La miro a los ojos, buscando una pizca de humanidad, algo que me diga que todo esto es una farsa y que no va a hacerme daño. Pero no encuentro nada, solo una rabia que parece venir de lo más profundo de su ser.
—Tú siempre te metes donde no te llaman, ¿no? —continúa, mientras me golpea una vez más. Siento cómo mi cabeza se va hacia un lado, y el sabor de la sangre se intensifica. Mis lágrimas ruedan, pero no son por el dolor, sino por el miedo que siento por mis hijos—. ¿Por qué no pudiste quedarte en tu lugar? Logan no te necesita, pero claro, ¡tú tenías que arruinarlo todo!
Trato de responder, pero mi garganta está seca y mis palabras no salen. Gemma me mira con desprecio, como si fuera algo que encontró en el suelo y que no merece su tiempo.
Y luego el espectáculo continúa. La mitad del tiempo Gemma la pasa insultándome o maldiciéndome, y la otra mitad golpeándome.

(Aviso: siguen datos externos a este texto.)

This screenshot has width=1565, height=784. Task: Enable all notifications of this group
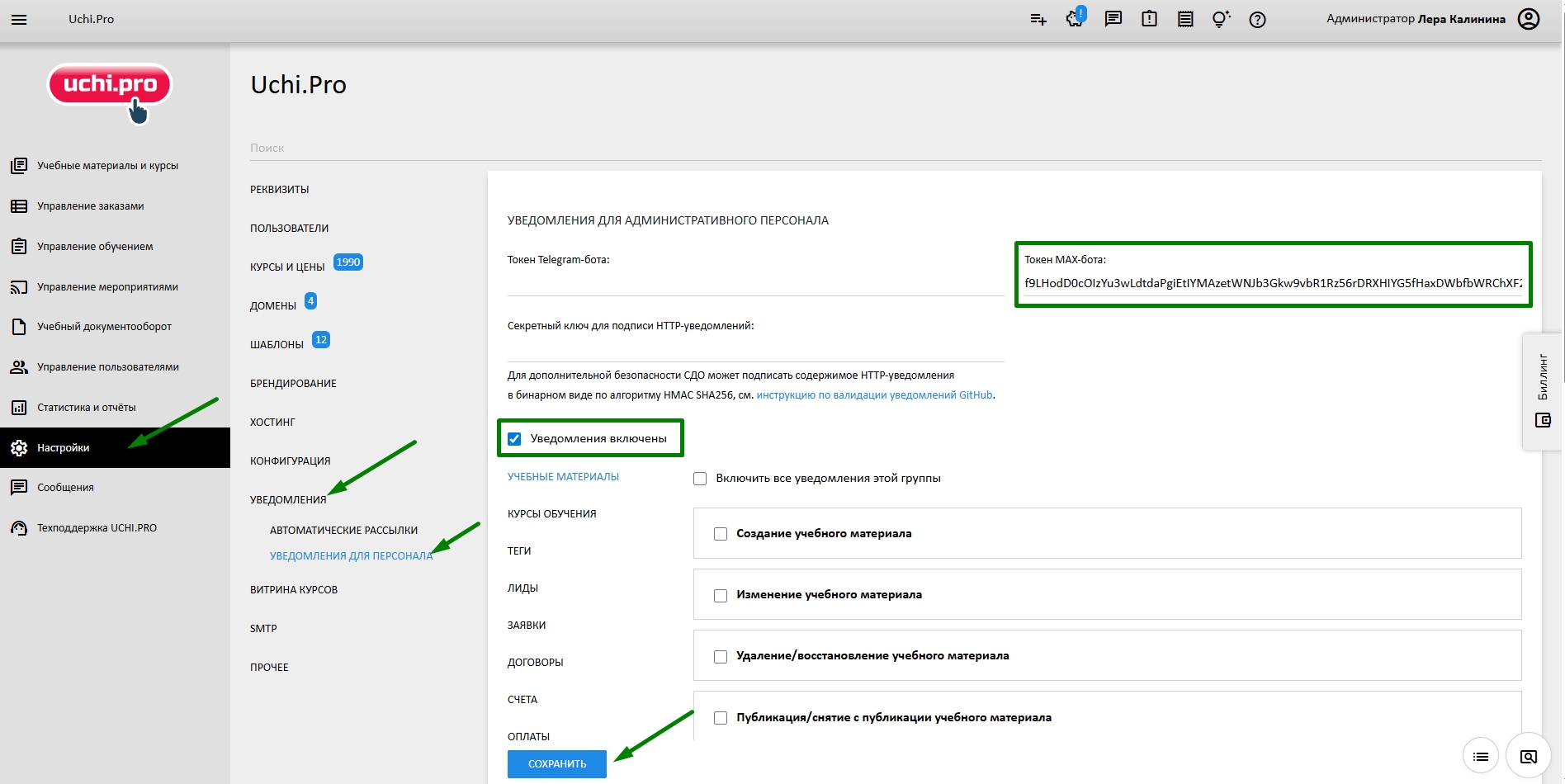pos(701,479)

Carolina parece disfrutarlo demasiado, como si cada bofetada que recibo fuera un canto a su venganza, y Ryker solo está impaciente al otro lado del cuarto.
Gemma, sin embargo, no parece tener apuro, así que parece que pasa toda una eternidad mientras me pega, hasta que por fin Ryker interviene.
—Bueno, ya —escupe de repente con tono frío y autoritario. Se acerca a Gemma y la toma del brazo, alejándola de mí—. Ya te diste el gusto, no sigas. Si le deformas la cara, no podremos disfrutar de su expresión cuando se entere de quién está detrás de todo esto.
Frunzo el ceño sin comprender y siento la sangre rodando por un costado de mi boca.
—¿Qué… qué quieres decir? —logro balbucear y mi voz es apenas un susurro.
Ryker me mira con una sonrisa maliciosa.